**WORK ITEM**
For this exercise, please reproduce the records below word for word, from the first line through the line with "Switch to the".

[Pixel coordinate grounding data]
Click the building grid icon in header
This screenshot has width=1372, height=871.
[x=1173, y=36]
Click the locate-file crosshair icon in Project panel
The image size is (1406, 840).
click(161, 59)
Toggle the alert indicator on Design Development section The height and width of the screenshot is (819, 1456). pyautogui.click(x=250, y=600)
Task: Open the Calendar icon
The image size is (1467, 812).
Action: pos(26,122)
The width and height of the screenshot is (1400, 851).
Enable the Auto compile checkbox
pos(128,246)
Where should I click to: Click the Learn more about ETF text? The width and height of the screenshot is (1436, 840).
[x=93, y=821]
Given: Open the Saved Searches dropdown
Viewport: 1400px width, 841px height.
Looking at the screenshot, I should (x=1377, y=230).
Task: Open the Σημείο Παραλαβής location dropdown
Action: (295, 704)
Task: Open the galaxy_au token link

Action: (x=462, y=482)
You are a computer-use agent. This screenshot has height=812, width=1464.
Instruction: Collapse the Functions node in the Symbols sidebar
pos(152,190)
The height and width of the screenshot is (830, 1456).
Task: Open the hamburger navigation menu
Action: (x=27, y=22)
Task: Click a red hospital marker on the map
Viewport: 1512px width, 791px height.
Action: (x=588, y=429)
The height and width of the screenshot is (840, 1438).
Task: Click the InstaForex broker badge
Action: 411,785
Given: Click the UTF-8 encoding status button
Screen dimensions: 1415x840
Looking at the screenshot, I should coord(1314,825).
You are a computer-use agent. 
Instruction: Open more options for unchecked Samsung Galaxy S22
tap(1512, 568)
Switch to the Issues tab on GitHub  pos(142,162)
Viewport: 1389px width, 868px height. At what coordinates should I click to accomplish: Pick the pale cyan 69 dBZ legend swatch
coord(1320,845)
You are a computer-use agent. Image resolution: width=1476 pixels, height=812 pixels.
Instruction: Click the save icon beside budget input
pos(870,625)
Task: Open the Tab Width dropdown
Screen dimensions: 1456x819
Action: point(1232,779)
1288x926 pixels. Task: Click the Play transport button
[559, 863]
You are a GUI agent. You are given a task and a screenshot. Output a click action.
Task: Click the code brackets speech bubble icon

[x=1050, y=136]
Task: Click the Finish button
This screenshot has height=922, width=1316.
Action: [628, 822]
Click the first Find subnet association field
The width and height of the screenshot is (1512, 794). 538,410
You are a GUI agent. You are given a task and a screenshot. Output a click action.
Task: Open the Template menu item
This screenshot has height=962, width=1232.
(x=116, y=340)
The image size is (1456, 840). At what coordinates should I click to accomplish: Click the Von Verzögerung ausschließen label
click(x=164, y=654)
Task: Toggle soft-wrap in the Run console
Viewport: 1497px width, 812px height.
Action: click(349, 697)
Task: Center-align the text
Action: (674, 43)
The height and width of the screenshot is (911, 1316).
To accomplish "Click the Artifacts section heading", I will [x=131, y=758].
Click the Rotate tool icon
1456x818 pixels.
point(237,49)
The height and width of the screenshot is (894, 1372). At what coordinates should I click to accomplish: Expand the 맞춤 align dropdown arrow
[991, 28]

**RESULT**
Click the building grid icon in header
This screenshot has width=1372, height=871.
[x=1173, y=36]
Click the locate-file crosshair icon in Project panel
The image size is (1406, 840).
click(161, 59)
Toggle the alert indicator on Design Development section The height and width of the screenshot is (819, 1456). pyautogui.click(x=250, y=600)
Task: Open the Calendar icon
The image size is (1467, 812).
Action: pos(26,122)
The width and height of the screenshot is (1400, 851).
Enable the Auto compile checkbox
pos(128,246)
Where should I click to: Click the Learn more about ETF text? The width and height of the screenshot is (1436, 840).
[x=93, y=821]
Given: Open the Saved Searches dropdown
Viewport: 1400px width, 841px height.
Looking at the screenshot, I should (x=1377, y=230).
Task: Open the Σημείο Παραλαβής location dropdown
Action: (295, 704)
Task: Open the galaxy_au token link

Action: (x=462, y=482)
You are a computer-use agent. This screenshot has height=812, width=1464.
Instruction: Collapse the Functions node in the Symbols sidebar
pos(152,190)
The height and width of the screenshot is (830, 1456).
Task: Open the hamburger navigation menu
Action: (x=27, y=22)
Task: Click a red hospital marker on the map
Viewport: 1512px width, 791px height.
Action: (x=588, y=429)
The height and width of the screenshot is (840, 1438).
Task: Click the InstaForex broker badge
Action: 411,785
Given: Click the UTF-8 encoding status button
Screen dimensions: 1415x840
Looking at the screenshot, I should coord(1314,825).
You are a computer-use agent. 
Instruction: Open more options for unchecked Samsung Galaxy S22
tap(1512, 568)
Switch to the Issues tab on GitHub  pos(142,162)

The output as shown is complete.